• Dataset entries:

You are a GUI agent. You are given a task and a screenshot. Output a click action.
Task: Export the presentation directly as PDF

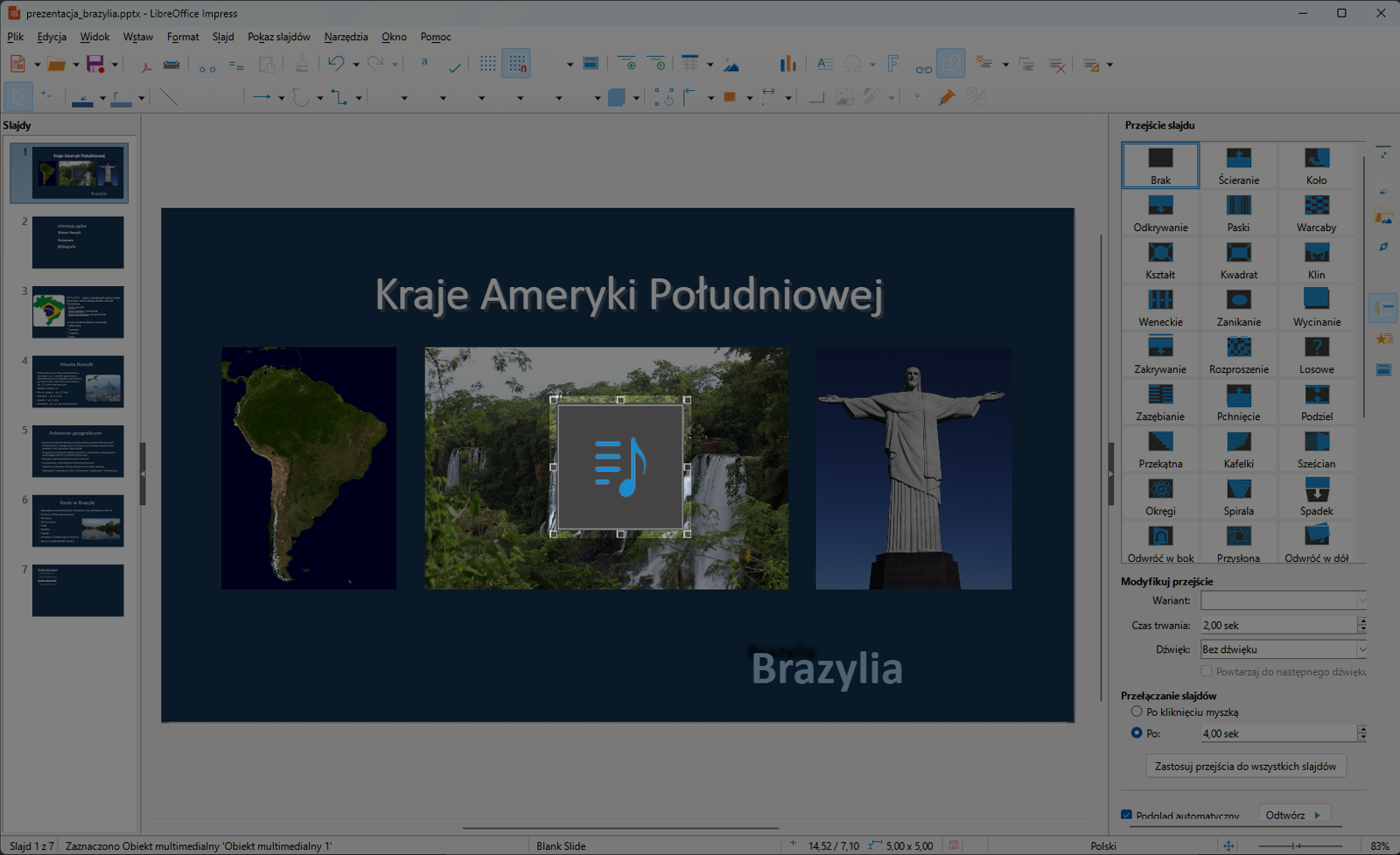(146, 65)
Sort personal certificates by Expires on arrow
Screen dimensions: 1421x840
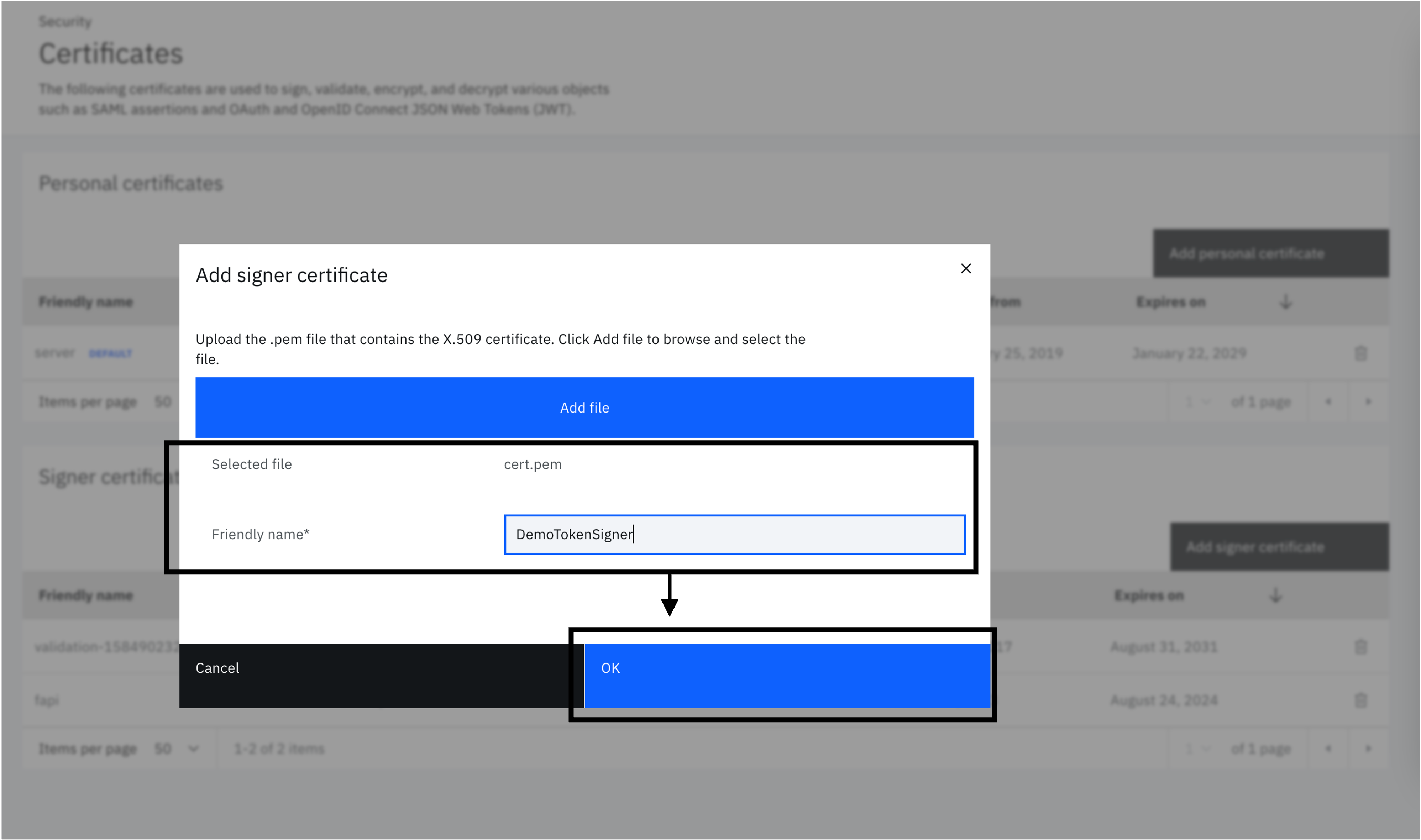pos(1285,302)
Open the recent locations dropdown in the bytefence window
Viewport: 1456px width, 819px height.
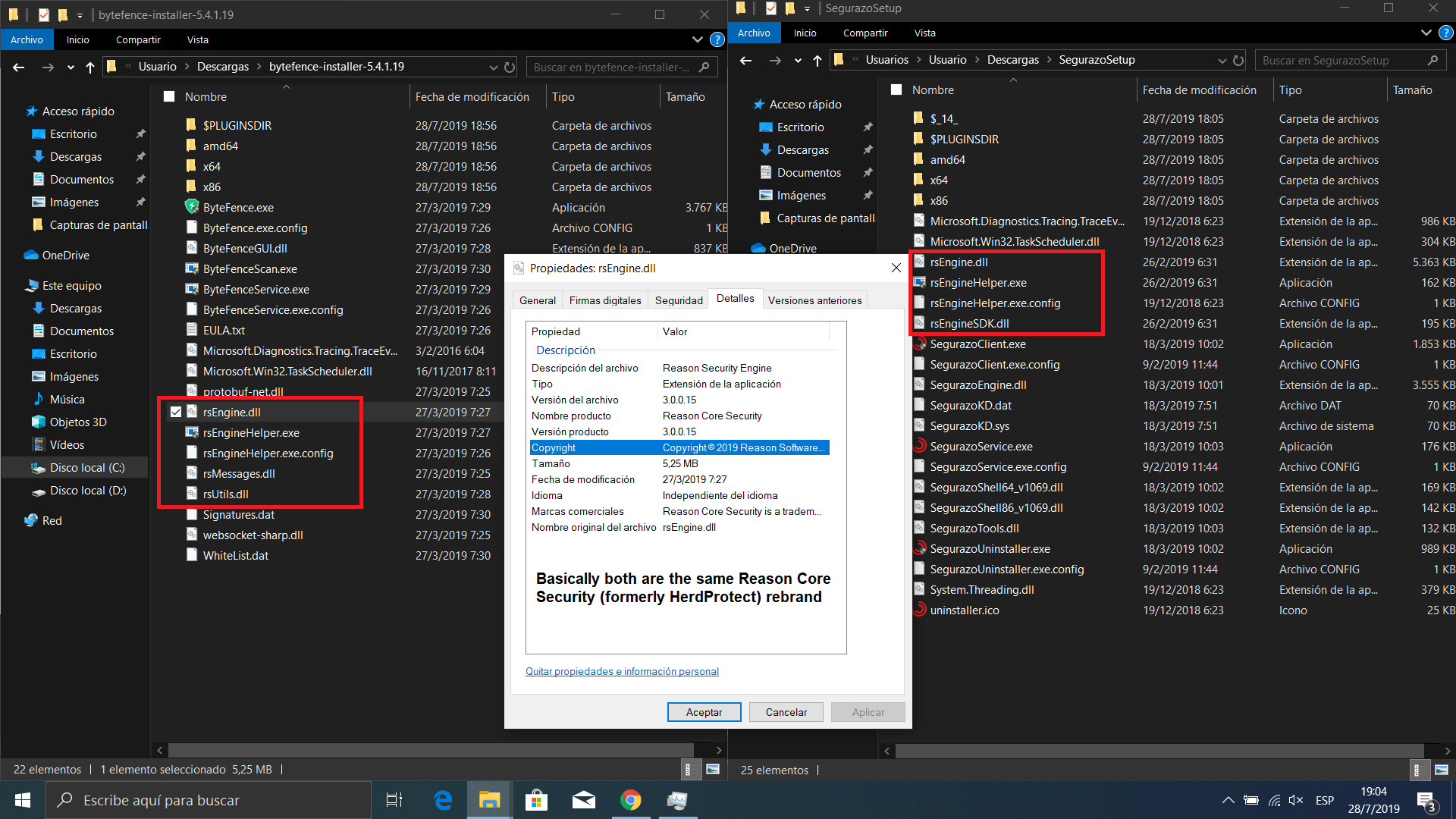[71, 67]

• DIRECTIONS FOR THIS TASK: Please print exactly the lines from the one holding "Screen dimensions: 1421x840" through the final line of the data above, including both, and skip all pictures.

• OUTPUT OF THE EXERCISE:
Screen dimensions: 1421x840
pos(1285,302)
Open the recent locations dropdown in the bytefence window
Viewport: 1456px width, 819px height.
[71, 67]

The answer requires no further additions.